(Data excerpts)
——

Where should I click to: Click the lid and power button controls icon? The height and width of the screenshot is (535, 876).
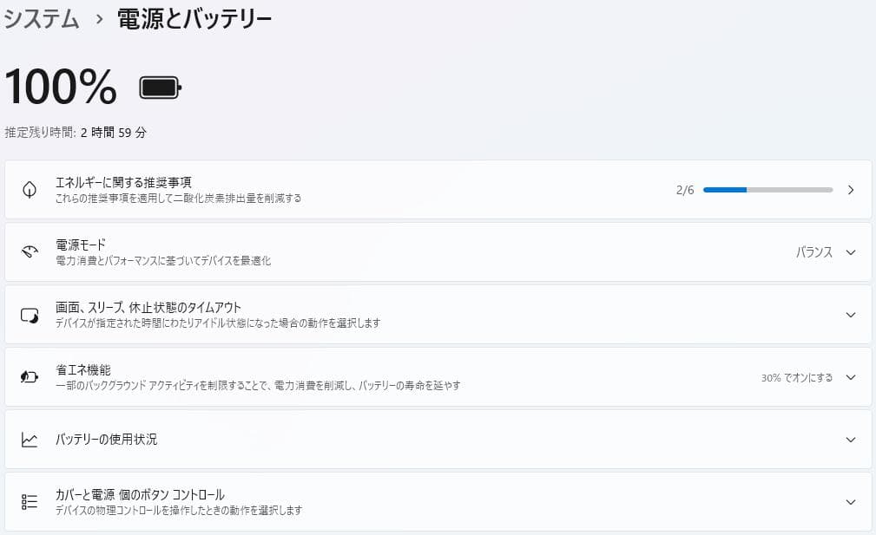point(29,501)
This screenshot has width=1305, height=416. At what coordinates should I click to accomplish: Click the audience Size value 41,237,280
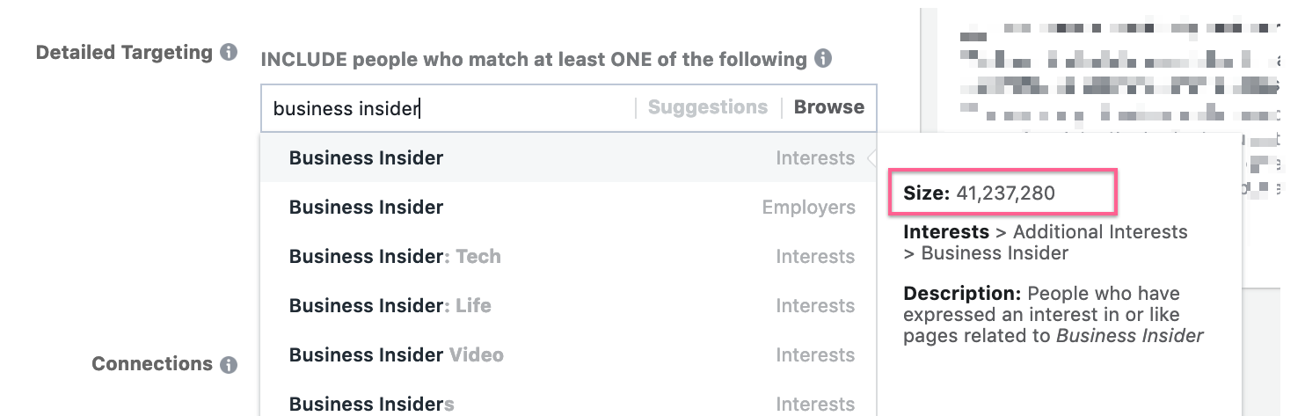pos(1004,193)
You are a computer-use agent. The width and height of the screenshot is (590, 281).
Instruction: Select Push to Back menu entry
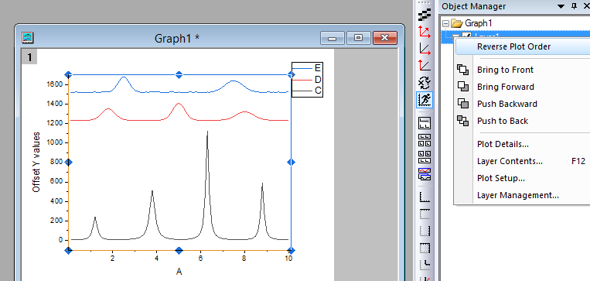point(503,121)
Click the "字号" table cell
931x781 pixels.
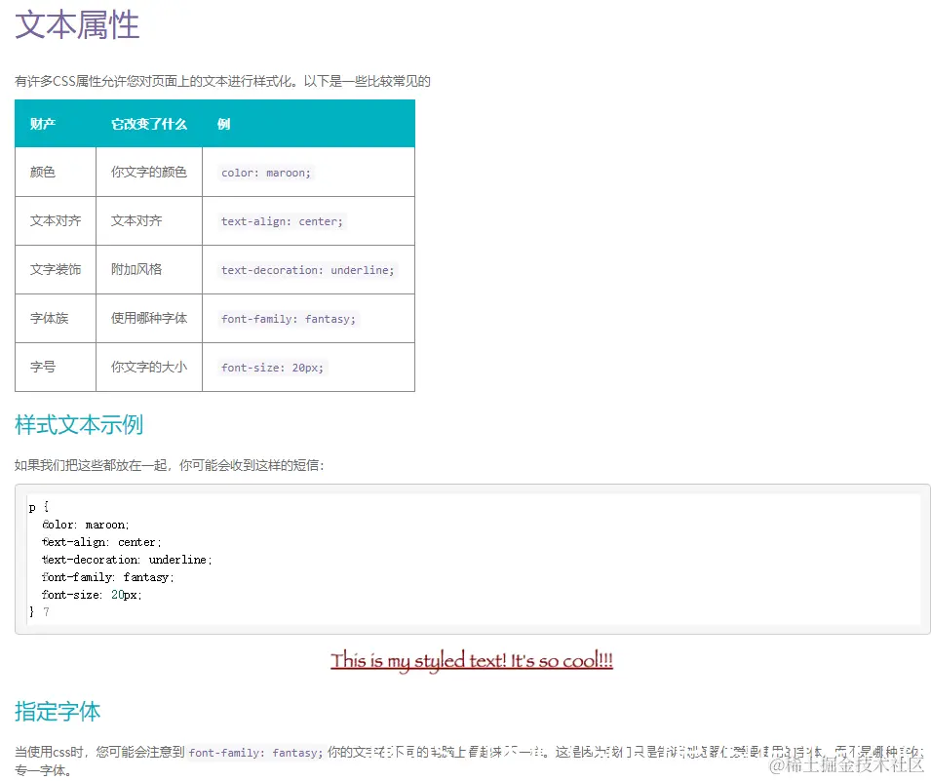click(41, 368)
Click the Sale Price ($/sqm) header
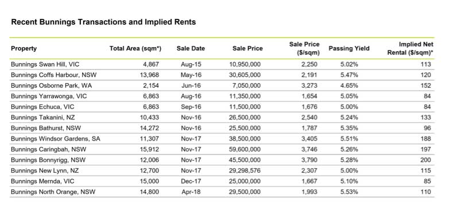The height and width of the screenshot is (217, 453). (x=304, y=49)
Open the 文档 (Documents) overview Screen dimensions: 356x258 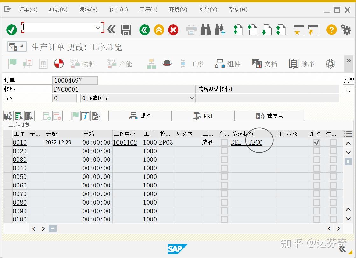265,64
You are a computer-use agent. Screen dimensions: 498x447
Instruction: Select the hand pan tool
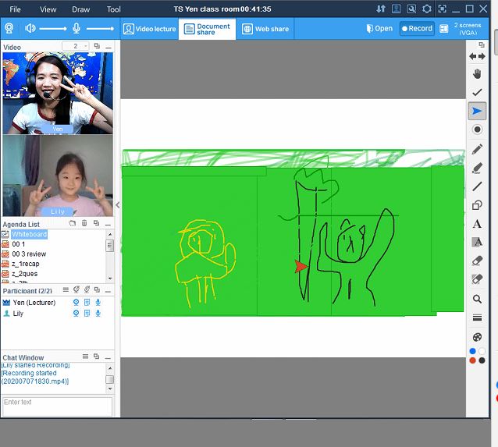477,74
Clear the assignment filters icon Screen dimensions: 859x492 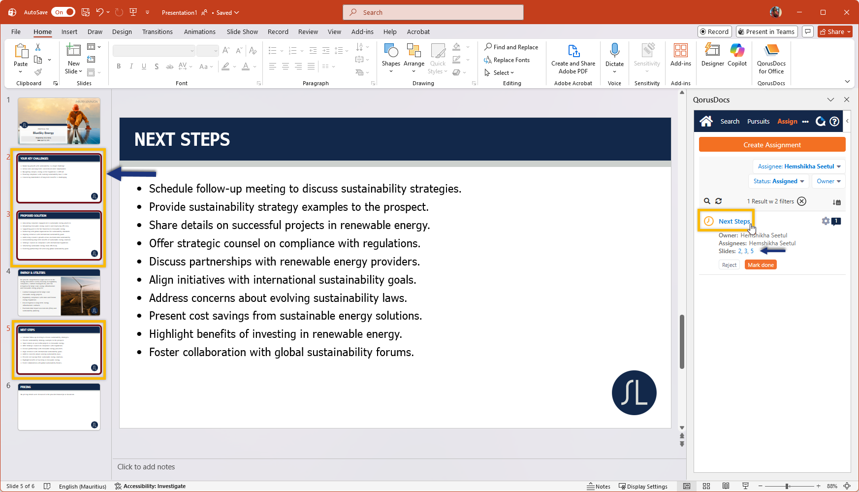802,201
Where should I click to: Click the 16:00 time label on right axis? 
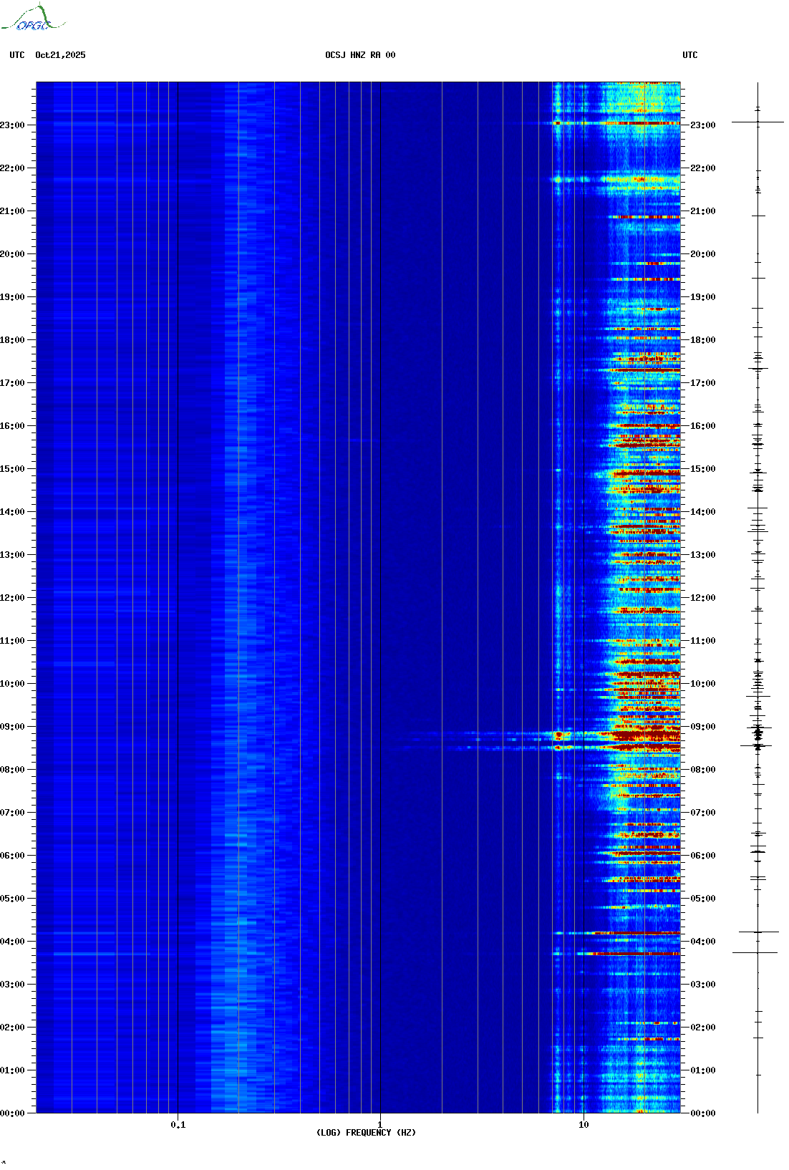coord(702,426)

——

§ What the task requires
Each line above with the word "agent" must be returned.

§ Solution for this exercise
You are a computer-use agent. The width and height of the screenshot is (590, 281).
You are a computer-use agent. Screen dimensions: 498x447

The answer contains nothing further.